Text section:
Starting Strong, Emerging Stronger
Celebrating the Class of 2022 Physician Assistant Graduates At the Lewis Katz School of Medicine
On August 5, with friends and family cheering them on, the Class of 2022, the fifth and largest class ever of Physician Assistant Program students at the Lewis Katz School of Medicine, received their Master of Medical Science degrees. They had embarked on their educational journey amid a world in crisis a little over two years ago – and have emerged stronger for the experience.
With COVID spreading, “The world shut down around us, and we really weren’t sure how all of this was going to work out, but we stepped up to the plate and faced it head on,” said graduating student and ceremony speaker Kyra Ribansky, MMS.
In the words of Interim Dean Amy Goldberg MD, FACS, “the pandemic upended everything you expected your education to be. For the first-semester, courses intended for in-person attendance were redesigned and conducted virtually.
“We created workarounds, and you flexed and adapted right along with us,” said Dr. Goldberg, who was selected by the Class of 2022 to serve as its distinguished commencement speaker. In addition to her role as Interim Dean, she also serves as the George S. Peters, MD, and Louise C. Peters Chair of Surgery and Temple University Health System’s Surgeon-in-Chief.
In the fall, when students could safely return to in-person learning, “we were so excited to finally meet each other in person,” said Class President Samantha Lam, MMS. “Each time we came to campus we supported and cheered each other on through weekly exams, assignments, skills assessments, OSCES, and finals.”
Like rays of sunshine, the close-knit nature of the class shone brightly at the graduation ceremony. When each graduate’s name was called during the hooding and degree presentation, a roar went up from their classmates that echoed through Mitten Hall. Twice, the class interrupted the ceremony to sing “Happy Birthday” to the graduate onstage. And Andrea Jimena Hurtado, MMS, brought her young daughter onstage to be hooded in her place—a gesture met with loud applause from the audience.

Record extracts:
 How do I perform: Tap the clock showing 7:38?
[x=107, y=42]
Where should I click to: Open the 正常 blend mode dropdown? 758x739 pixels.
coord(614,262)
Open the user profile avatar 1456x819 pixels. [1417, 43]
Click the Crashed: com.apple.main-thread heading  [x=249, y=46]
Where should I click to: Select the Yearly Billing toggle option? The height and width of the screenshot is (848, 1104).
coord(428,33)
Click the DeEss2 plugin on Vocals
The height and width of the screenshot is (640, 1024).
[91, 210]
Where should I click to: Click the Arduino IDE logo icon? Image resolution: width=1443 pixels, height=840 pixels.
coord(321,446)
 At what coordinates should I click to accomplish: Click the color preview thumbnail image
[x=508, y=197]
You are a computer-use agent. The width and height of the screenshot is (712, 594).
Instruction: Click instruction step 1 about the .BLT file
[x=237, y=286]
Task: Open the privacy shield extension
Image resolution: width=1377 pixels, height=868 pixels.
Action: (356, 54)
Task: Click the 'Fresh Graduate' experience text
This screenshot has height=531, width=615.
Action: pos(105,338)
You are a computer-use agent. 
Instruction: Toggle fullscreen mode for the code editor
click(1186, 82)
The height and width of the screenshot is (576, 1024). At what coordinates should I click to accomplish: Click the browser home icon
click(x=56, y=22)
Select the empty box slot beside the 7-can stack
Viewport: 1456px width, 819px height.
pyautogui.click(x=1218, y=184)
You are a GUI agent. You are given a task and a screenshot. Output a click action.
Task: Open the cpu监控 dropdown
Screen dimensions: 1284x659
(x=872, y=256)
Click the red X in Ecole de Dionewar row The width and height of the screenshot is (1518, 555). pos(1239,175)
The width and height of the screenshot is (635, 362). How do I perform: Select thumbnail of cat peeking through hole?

Activity list:
1. Answer these questions from the Class of 2022 graduation article, marking each answer with the same letter:
(a) On what date did the Class of 2022 receive their Master of Medical Science degrees?
(b) Who did the Class of 2022 select as its distinguished commencement speaker?
(c) In which hall did the classmates' roar echo during the hooding and degree presentation?
2. Using the Class of 2022 graduation article, explain why first-semester courses meant for in-person attendance were taught virtually.
3. Resume the Class of 2022 graduation article after its final sentence.

Results for each task:
1.
(a) August 5.
(b) Interim Dean Amy Goldberg, MD, FACS.
(c) Mitten Hall.

2. The COVID pandemic was spreading and had upended everything the students expected their education to be. As a result, first-semester courses meant for in-person attendance were redesigned and conducted virtually until students could safely return to in-person learning in the fall.

3.
“We watched over each other through highs and lows,” Ms. Lam said. “Some of us are first generation, the first to become physician assistants in our families and communities. Some of us got the chance to explore a new city, got into new relationships, got engaged, got married, became pet parents. Some of us were far from home, failed an exam, had breakups, car accidents, were missing a loved one, or had loved ones pass away.”
The members of the Class of 2022 were there for each other, despite their forced separation early on. Or perhaps because of it.
“Two years ago, we were advised that the people around us would get us through this program and would essentially become family,” said new graduate and speaker Jessica DePaul, MMS. “That’s exactly what happened. There was never a day that someone was not willing to offer a kind, uplifting word, a laugh, a hug, or even mutual tears. I am grateful for every one of you.
“We went through this program in a time of isolation and uncertainty, but it reminded us that we have each other,” she added. “And it taught us to believe in ourselves.”
During the ceremony, two students were inducted into the Pi Alpha National Physician Assistant Honor Society, Samantha Lam, MMS, and Angelo Marino, MMS, along with Physician Assistant Program Director Christine Mount, MS, PA-C.
In addition, three students were presented with awards. The award for Academic Excellence went to Vincent Feola, MMS; the award for Professional Excellence was presented to Jenna Mylin, MMS; and the award for Excellence in Leadership went to Alexa Burychka, MMS.
The 35 class members who received their degrees on August 5 were selected from more than 2,000 applicants to the Class of 2022. In her speech, Dr. Goldberg spoke to the field’s explosive expansion in recent years.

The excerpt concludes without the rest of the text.